-- Your task --
Across the records that follow, count each line holding "word", and write only the total.
(Data supplied begins)
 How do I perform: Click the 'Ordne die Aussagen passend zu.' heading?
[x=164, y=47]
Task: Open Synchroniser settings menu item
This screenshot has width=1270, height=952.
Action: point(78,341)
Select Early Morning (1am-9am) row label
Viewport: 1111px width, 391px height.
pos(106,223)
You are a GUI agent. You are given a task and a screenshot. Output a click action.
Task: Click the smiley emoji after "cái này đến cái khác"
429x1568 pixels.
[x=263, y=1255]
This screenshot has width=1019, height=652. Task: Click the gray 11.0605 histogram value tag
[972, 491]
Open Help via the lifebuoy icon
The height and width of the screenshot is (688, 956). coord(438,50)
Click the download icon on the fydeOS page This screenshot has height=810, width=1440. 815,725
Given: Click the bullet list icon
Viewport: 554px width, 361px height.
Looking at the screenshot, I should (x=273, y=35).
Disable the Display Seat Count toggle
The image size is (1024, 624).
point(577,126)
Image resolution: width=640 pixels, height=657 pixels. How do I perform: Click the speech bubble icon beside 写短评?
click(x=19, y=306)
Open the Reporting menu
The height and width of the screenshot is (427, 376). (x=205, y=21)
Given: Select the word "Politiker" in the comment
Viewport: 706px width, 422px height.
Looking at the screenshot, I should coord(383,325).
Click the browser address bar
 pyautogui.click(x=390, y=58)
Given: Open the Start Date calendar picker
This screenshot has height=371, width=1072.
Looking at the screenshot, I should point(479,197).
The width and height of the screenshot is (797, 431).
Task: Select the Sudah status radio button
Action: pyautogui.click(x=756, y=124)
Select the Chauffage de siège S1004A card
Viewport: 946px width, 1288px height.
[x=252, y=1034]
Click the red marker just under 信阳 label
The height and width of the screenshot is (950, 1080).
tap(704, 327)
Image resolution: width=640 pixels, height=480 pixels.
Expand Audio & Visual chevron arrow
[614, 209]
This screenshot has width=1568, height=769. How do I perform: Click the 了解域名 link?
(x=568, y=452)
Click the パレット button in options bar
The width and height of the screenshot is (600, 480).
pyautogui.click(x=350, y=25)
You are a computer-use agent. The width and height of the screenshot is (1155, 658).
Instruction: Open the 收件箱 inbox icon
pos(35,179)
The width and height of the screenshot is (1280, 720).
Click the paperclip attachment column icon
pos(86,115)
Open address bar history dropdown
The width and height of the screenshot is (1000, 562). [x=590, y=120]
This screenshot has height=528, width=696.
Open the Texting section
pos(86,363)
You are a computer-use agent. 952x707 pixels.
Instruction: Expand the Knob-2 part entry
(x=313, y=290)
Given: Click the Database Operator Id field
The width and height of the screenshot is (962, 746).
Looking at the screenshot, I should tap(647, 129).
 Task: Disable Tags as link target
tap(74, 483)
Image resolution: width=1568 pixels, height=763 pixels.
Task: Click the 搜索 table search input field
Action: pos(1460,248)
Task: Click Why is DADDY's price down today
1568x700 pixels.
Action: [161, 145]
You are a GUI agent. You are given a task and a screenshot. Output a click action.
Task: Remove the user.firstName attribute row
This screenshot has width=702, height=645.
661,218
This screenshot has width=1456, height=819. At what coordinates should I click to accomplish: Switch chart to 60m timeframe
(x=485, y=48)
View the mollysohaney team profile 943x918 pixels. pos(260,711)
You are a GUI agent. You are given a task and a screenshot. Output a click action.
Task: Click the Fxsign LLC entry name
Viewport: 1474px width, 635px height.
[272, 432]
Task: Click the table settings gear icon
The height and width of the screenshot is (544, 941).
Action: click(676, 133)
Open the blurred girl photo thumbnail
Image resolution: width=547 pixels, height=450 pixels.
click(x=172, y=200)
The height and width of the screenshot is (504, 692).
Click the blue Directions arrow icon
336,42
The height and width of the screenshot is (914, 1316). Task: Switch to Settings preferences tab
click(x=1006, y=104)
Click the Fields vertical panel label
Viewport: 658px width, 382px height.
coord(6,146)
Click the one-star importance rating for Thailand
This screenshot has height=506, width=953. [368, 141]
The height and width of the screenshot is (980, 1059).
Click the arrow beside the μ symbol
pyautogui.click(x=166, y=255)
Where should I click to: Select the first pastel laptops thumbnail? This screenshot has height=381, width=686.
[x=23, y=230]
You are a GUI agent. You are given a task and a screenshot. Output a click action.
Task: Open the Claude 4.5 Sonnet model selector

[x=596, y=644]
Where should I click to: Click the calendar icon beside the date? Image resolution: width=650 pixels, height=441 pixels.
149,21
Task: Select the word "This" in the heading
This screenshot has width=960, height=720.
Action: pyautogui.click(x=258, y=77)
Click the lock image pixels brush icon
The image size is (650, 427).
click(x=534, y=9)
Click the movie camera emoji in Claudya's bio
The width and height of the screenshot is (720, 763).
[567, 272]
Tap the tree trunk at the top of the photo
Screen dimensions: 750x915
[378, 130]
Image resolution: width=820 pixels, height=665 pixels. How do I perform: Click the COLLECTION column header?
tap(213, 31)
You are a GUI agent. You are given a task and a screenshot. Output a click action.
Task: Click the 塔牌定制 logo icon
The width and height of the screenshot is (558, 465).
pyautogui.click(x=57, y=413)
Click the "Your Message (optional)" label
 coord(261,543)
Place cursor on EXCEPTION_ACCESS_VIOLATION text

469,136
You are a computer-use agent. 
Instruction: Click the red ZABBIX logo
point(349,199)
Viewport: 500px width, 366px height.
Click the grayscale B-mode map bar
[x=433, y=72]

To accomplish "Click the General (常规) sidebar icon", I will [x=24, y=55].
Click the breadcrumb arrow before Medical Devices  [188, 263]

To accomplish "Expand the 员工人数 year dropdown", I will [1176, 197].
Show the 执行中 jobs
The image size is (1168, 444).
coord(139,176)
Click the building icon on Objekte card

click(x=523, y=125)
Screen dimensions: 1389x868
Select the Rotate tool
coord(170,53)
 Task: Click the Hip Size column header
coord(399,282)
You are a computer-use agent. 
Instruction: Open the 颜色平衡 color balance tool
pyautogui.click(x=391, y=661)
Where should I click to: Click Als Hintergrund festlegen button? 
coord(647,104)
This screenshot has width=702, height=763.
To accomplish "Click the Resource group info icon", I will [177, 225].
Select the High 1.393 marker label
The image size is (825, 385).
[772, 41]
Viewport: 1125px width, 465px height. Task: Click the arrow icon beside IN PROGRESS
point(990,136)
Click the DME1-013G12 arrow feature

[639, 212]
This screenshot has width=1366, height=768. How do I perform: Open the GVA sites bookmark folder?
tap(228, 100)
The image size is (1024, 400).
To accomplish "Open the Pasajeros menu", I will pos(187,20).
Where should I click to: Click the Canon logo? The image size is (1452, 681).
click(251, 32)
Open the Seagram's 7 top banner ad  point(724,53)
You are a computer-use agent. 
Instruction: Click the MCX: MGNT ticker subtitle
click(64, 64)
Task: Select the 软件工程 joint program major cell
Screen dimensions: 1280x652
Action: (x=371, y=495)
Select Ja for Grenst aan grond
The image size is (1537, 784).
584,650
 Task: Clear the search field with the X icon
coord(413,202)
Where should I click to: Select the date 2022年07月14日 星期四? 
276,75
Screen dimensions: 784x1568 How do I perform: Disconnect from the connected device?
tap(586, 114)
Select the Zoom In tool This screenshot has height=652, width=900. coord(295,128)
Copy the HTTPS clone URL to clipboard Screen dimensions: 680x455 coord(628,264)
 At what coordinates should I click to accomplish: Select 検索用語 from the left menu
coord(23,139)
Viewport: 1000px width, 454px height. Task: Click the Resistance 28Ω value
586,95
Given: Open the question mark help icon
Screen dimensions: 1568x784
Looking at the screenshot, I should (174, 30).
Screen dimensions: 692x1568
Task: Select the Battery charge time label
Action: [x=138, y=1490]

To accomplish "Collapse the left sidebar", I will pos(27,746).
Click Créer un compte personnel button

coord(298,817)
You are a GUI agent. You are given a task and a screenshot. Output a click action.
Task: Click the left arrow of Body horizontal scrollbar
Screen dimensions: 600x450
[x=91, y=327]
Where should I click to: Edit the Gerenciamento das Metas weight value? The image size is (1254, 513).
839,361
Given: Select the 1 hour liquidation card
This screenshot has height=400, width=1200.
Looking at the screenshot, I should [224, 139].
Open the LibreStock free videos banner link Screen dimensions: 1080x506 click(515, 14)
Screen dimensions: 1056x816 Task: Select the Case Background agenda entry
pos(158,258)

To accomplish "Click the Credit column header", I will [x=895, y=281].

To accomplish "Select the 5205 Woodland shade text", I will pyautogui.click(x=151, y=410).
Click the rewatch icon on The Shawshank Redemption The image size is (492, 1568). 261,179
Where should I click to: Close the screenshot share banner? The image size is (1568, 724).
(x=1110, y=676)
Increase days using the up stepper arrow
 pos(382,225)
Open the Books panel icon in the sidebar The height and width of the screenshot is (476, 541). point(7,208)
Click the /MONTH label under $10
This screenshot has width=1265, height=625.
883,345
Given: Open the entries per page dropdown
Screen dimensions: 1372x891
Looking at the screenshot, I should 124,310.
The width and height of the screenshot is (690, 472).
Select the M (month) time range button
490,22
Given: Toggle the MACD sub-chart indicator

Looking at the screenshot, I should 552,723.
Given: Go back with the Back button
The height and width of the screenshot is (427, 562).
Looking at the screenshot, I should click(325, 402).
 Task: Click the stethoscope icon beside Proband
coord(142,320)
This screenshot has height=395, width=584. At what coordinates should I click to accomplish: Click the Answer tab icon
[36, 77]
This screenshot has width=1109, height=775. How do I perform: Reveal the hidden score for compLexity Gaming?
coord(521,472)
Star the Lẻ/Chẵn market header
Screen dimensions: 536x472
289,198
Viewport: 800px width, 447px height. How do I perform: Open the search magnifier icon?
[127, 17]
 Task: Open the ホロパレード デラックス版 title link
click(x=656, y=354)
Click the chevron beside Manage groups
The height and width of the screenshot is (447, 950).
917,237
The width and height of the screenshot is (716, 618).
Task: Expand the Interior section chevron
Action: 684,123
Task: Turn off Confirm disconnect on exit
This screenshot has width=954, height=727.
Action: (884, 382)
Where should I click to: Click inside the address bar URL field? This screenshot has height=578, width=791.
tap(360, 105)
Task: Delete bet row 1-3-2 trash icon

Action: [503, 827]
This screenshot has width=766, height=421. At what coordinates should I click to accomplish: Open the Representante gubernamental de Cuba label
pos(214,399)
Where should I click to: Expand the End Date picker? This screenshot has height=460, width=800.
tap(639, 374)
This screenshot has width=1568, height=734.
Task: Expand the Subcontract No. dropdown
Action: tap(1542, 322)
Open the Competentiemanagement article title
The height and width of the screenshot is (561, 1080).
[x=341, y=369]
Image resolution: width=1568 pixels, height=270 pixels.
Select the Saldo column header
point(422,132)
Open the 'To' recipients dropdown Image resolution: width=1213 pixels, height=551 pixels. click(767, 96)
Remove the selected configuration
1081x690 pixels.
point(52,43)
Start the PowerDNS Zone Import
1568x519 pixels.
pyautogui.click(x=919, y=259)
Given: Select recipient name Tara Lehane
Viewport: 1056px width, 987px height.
(Data supplied ends)
-- Exercise solution --
2